Relationship of the Parties. Both you and we agree that no joint venture, partnership, employment, or agency relationship exists between you and us as a result of this Agreement.

Compliance with Applicable Laws.  You shall comply, and shall ensure that any third parties performing sales or referral activities on your behalf comply, with all applicable foreign and domestic laws (including without limitation export laws and laws applicable to sending of unsolicited email), governmental regulations, ordinances, and judicial administrative orders. You shall not engage in any deceptive, misleading, illegal or unethical marketing activities, or activities that otherwise may be detrimental to us, our customers, or to the public. Export laws and regulations of the United States and any other relevant local export laws and regulations may apply to the MediaBooks Services. You will comply with the sanctions programs administered by the Office of Foreign Assets Control (OFAC) of the US Department of the Treasury. 

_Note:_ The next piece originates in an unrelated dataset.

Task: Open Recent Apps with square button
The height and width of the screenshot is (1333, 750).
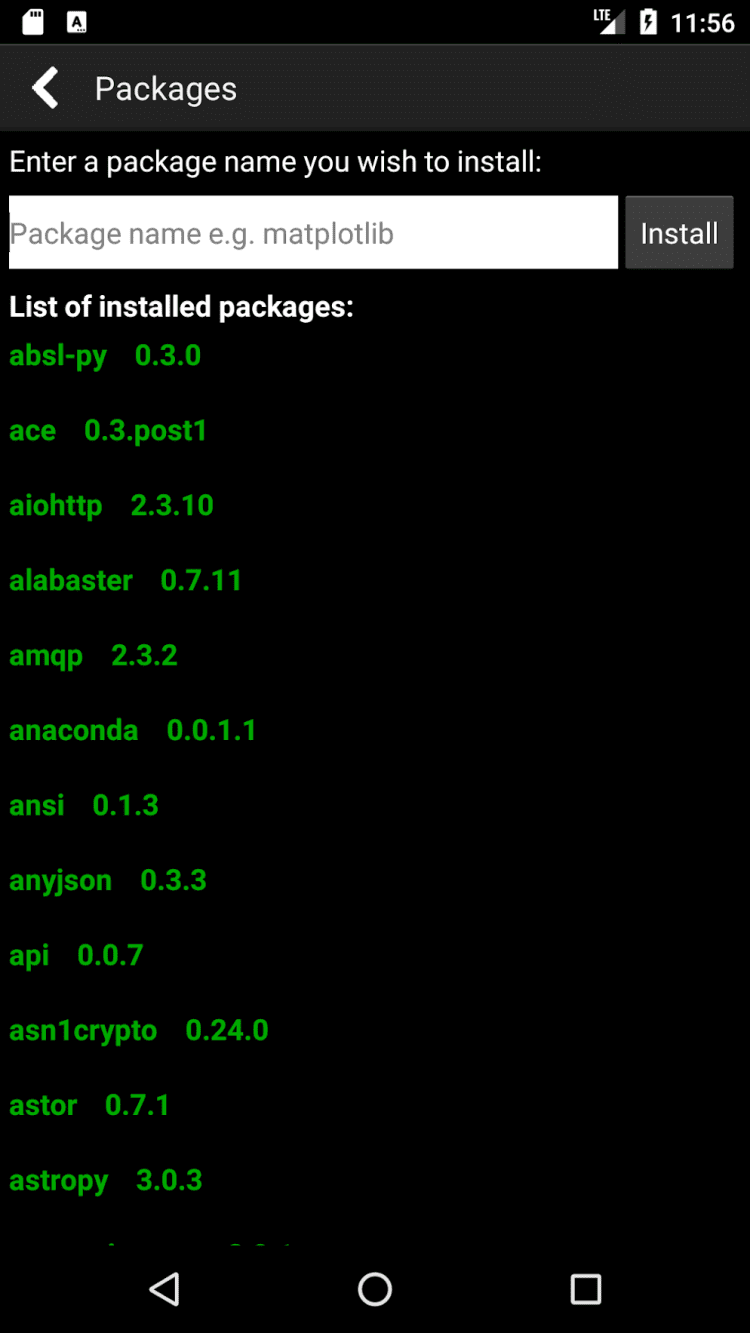Action: click(585, 1288)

No Licenses. We grant to you only the rights and licenses expressly stated in this Agreement, and you receive no other rights or licenses with respect to us, the MediaBooks Services, our logos, or any other property or right of ours.

Authority. Each party represents and warrants to the other that it has full power and authority to enter into this Agreement and that it is binding upon such party and enforceable in accordance with its terms.